Posted: Thursday, May 05, 2011 11:00 AM
Group claims family- scale operations disconnected from agricultural lobby
By MITCH LIES
SALEM -- Claiming inadequate representation, small farmers are asking lawmakers to help ensure at least one seat on the Oregon Board of Agriculture is held by a farm-direct marketer.
House Bill 3631 would require the Oregon governor to "seek to ensure" that the Oregon Board of Agriculture include a producer "engaged in direct marketing of their agricultural commodities.""
The bill comes from Friends of Family Farmers, a group that according to its website "supports socially and environmentally responsible family-scale agriculture."
In testimony April 27 before the House Rules Committee, Friends founder Kendra Kimbirauskas said small farmers are not receiving adequate representation from the agricultural lobby.
"Our farmers are feeling incredibly disconnected with what's happening in this building and on the Board of Agriculture," Kimbirauskas said.
Kimbirauskas acknowledged that former Gov. Ted Kulongoski recently appointed a small farmer to the Board of Agriculture. HB3631, she said, ensures future administrations also appoint farm-direct marketers to the board.

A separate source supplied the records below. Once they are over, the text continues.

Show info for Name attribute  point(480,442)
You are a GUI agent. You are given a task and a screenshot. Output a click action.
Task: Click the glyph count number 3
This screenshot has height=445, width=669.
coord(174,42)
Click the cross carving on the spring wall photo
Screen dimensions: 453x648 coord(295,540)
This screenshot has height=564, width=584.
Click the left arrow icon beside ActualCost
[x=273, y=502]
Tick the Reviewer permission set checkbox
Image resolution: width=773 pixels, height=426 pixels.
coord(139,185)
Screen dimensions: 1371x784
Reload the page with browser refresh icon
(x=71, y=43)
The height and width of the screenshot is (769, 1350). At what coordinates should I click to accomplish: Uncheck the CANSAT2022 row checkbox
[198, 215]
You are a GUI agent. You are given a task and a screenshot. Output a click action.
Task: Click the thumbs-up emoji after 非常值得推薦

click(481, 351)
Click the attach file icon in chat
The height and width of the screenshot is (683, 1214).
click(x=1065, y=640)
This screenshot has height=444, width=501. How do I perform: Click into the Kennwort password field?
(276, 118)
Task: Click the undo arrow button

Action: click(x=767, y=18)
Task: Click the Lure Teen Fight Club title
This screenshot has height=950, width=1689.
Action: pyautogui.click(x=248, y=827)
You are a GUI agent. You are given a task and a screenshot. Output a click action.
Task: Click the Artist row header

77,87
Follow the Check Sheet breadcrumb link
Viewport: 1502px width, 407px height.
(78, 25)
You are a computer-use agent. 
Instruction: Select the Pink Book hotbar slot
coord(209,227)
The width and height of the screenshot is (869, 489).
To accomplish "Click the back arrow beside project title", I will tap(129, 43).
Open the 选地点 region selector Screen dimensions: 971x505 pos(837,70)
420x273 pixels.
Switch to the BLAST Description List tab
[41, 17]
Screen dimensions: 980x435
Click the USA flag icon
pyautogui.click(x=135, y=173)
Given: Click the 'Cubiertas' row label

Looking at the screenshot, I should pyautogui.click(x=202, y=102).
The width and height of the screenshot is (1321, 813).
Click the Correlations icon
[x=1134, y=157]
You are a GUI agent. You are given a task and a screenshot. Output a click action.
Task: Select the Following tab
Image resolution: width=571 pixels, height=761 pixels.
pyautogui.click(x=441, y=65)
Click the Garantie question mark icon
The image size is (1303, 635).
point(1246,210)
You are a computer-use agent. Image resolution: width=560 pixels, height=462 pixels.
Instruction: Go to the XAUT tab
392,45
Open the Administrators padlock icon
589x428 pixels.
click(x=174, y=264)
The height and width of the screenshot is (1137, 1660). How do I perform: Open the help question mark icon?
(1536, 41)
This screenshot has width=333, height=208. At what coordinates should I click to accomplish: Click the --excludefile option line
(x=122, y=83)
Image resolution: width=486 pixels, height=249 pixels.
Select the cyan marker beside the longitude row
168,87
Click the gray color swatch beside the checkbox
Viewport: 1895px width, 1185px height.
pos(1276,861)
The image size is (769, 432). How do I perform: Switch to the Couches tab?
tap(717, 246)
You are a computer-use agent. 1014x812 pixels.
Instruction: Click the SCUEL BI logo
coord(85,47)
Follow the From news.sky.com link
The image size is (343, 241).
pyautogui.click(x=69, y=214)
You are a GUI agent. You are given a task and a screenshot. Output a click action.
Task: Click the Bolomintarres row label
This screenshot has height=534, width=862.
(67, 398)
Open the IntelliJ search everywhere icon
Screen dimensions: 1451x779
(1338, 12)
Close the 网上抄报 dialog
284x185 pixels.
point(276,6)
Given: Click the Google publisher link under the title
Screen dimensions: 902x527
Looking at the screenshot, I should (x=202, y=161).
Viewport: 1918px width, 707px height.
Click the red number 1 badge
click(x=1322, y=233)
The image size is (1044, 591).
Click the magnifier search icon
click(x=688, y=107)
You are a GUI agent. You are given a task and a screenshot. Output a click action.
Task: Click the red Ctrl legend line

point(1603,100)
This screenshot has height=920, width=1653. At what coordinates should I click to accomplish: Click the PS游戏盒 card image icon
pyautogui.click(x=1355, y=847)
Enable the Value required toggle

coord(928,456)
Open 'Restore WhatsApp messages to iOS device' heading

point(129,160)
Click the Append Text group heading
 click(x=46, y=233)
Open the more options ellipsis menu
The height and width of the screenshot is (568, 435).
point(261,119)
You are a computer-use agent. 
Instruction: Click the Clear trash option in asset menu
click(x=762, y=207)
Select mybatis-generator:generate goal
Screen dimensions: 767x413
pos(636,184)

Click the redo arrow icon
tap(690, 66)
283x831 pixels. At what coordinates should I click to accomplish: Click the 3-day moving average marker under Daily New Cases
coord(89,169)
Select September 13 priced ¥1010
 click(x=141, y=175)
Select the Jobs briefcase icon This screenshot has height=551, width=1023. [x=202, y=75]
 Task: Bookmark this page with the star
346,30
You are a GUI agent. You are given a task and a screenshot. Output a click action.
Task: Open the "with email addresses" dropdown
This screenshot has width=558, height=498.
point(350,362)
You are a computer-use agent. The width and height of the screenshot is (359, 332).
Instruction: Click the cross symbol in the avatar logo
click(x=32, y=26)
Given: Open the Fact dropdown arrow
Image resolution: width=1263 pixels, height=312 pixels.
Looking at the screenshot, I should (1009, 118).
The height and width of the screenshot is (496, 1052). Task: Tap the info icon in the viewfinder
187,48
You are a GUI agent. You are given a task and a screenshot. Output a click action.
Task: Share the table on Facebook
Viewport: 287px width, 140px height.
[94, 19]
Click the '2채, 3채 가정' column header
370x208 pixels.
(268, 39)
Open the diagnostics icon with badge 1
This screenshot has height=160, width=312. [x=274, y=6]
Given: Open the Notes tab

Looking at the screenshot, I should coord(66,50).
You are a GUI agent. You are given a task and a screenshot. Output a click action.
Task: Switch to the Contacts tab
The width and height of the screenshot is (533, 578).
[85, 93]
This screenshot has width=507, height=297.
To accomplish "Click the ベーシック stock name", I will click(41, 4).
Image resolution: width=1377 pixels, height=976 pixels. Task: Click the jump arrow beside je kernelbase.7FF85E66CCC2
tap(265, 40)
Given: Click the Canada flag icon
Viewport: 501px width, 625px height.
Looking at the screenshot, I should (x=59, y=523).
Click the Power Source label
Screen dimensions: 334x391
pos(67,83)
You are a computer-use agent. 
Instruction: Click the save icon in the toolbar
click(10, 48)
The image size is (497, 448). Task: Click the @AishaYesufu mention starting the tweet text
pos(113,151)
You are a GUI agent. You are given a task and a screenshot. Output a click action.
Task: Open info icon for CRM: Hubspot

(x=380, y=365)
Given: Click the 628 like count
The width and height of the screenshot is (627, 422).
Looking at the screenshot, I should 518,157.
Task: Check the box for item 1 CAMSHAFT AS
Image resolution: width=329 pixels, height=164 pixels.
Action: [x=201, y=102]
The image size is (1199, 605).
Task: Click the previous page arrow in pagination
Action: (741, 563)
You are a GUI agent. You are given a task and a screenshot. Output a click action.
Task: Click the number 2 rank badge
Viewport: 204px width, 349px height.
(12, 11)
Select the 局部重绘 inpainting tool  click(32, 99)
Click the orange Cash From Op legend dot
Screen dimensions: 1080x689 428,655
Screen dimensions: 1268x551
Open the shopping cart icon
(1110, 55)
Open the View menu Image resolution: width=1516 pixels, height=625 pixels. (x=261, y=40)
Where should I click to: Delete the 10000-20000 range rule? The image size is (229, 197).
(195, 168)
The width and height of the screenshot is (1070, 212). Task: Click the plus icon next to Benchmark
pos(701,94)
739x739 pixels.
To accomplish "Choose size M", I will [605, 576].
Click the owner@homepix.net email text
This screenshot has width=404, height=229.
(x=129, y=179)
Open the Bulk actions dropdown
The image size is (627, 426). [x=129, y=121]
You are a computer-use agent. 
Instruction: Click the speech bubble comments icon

The bill is among a handful of bills brought by the small-farm group. A bill exempting farms that slaughter less than 1,000 chickens a year from food-safety license requirements cleared the House by a 58-2 vote March 3. It now is in the Senate.
A bill providing food-safety licensing exemptions for small farmers who grow and process certain products for sale at farmers' markets and roadside stands passed the House by a 45-13 vote Feb. 16.
House Bill 2336 also is in the Senate.
A bill easing state restrictions on the sale of raw milk failed to clear its committee of origin by deadline and has been pulled.
Rep. Peter Buckley, D-Ashland, said HB3631 is largely symbolic, given that existing statute already calls for the governor to appoint board members that "reflect the diverse nature of agricultural commodity production with the state."
But, he said: "It's important. This new generation of farmer wants to have a seat at the table."
Oregon Farm Bureau President Barry Bushue countered that the Oregon Department of Agriculture and its board reached out three or four years ago to include more representation from small farmers.
"I believe the Board of Agriculture and the governor have accomplished that," Bushue said.
Terry Witt, executive director of Oregonians for Food and Shelter, said the bill sets a bad precedent.
"We shouldn't get hung up in how farm products are grown or where they are sold," he said.
"(Board member selections) should be based on the criteria that they represent agriculture well," he said.
"I think it sets a dangerous precedent," he said of the bill.
The committee took no action on the bill.